Breast cancer is the second most common cancer in women. Therefore, the definitive randomized clinical trial of dietary modification being conducted as part of WHI will answer a question of considerable public health importance: does lowering dietary fat in the middle decades of life lead to a reduced breast cancer risk? Furthermore, will there also be reductions in colorectal cancer and heart disease, and what are the effects on overall health? The dietary pattern is low in fat (20% of calories) and high in fruits, vegetables, cereals and grains. This is an eating pattern widely believed to be healthful, but it has never been tested in a definitive clinical trial. The cohort study analysis uses recall of recent food intakes to calculate an estimate of total fat that is then related to subsequent breast cancer. The validity of such studies, individually or collectively, depend heavily on accurate dietary measurements and on the ability to discern the effects of fat intake from that of a myriad other components of the diet, and from other participant characteristics or lifestyles that may relate to cancer risk. Since there is no available gold standard measure of diet the reliability and interpretation of such studies remains quite unclear. Moreover, since these studies do not attempt to alter eating patterns, they cannot directly assess the health benefits that may follow adoption of a low fat eating pattern.

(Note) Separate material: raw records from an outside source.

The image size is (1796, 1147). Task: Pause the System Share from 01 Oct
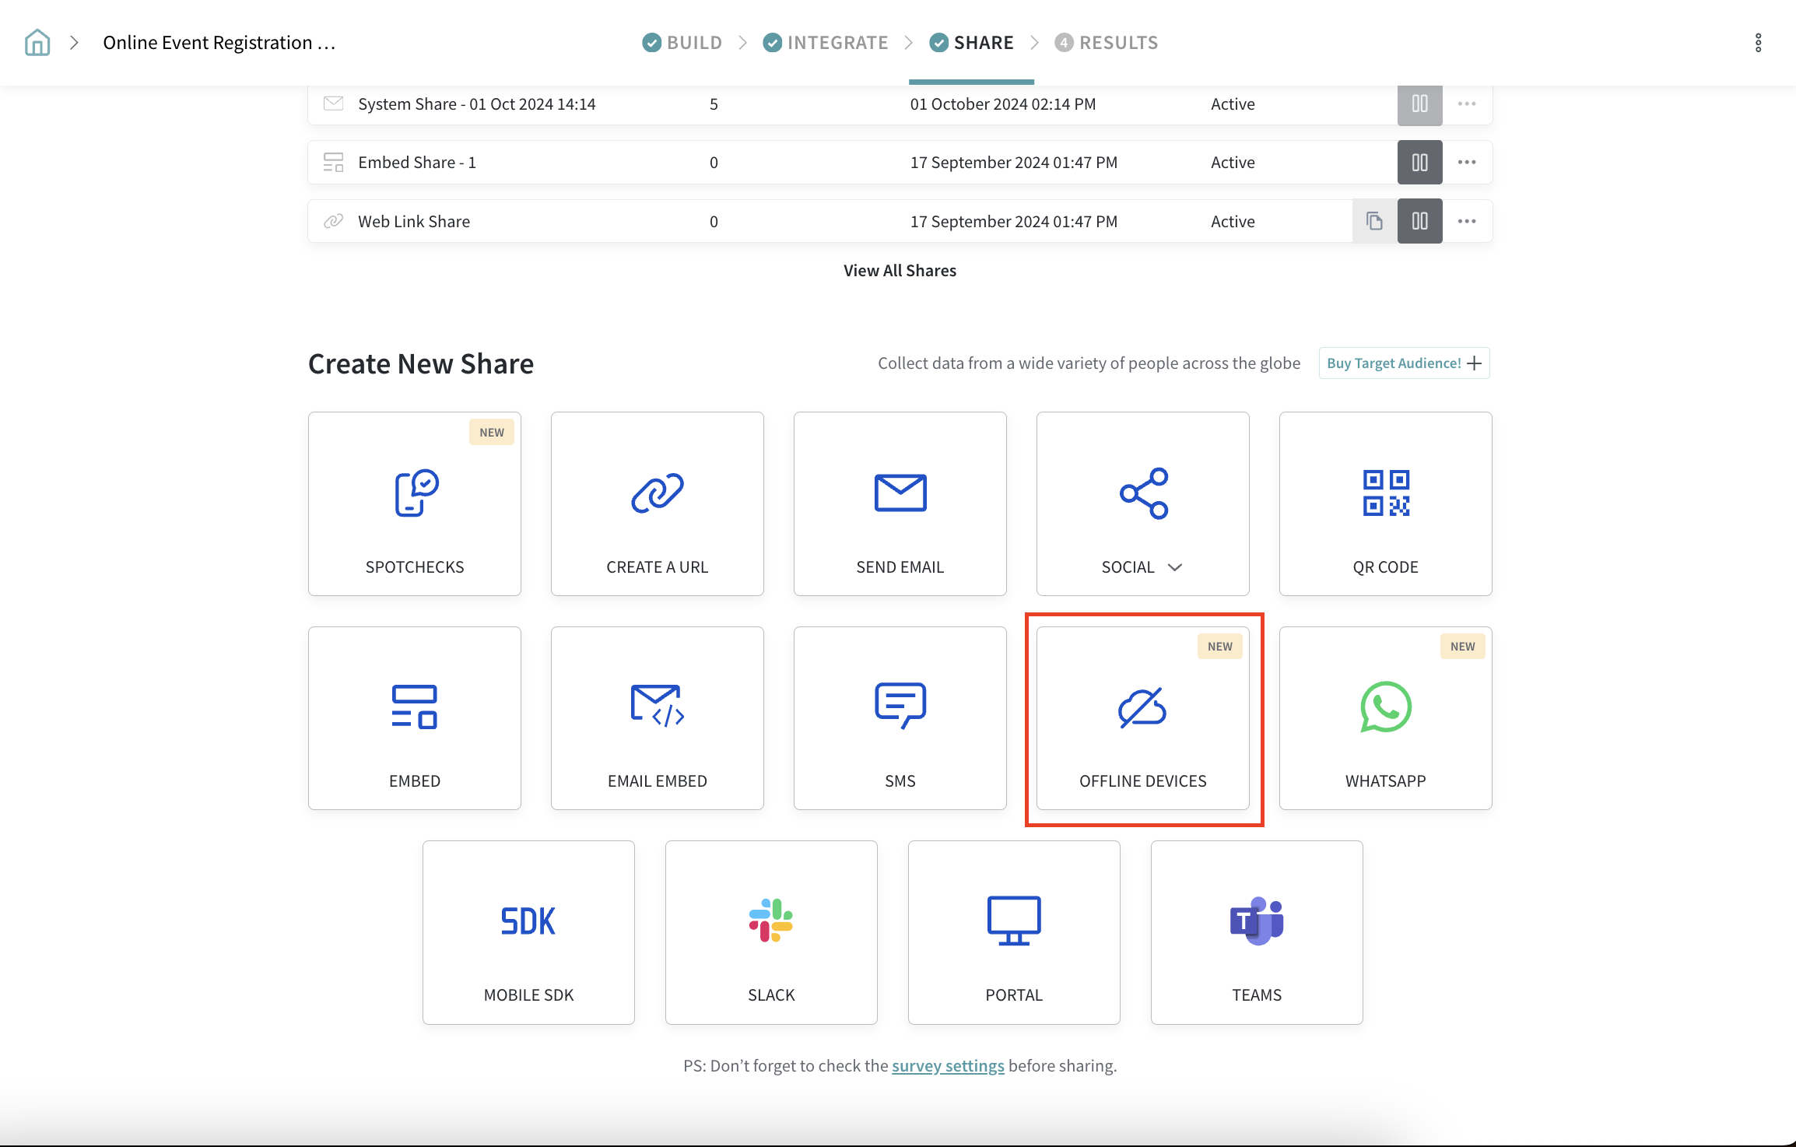[x=1419, y=104]
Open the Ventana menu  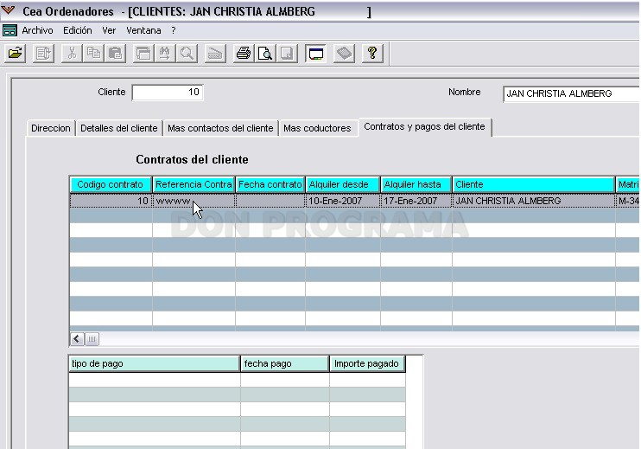click(x=143, y=30)
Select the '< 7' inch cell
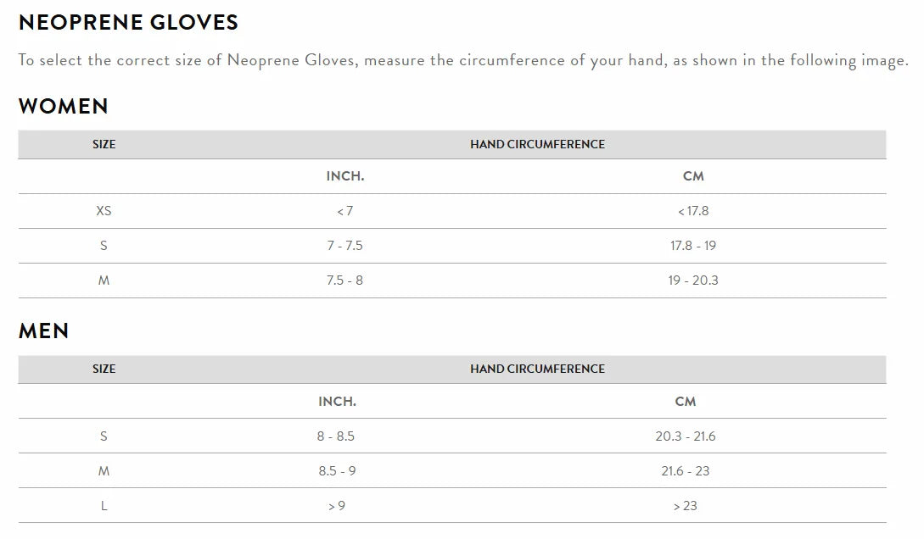The width and height of the screenshot is (924, 539). [344, 211]
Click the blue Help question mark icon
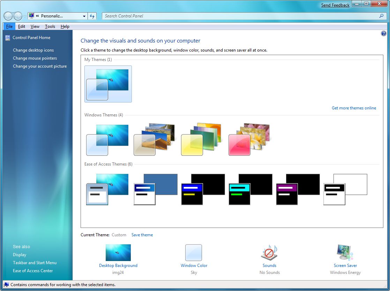This screenshot has width=390, height=291. point(384,33)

In contrast the formal dietary trial included in the WHI will compare the health outcomes of women randomly assigned by computer to continue their usual eating pattern (the control group) to that of women who are taught how to make and maintain a major change to their eating pattern (the intervention group). The randomization eliminates the possibility that other personal characteristics or lifestyles may explain differences in cancer risk. Also, the comparison of disease rates between control and intervention groups does not rely on accurate measurement of individual dietary habits. Dietary measurements for both groups of women are obtained only to document that sufficient change in diet has occurred. By 2005 or shortly thereafter women will have the answer: is it worth their while to make a major change in dietary pattern?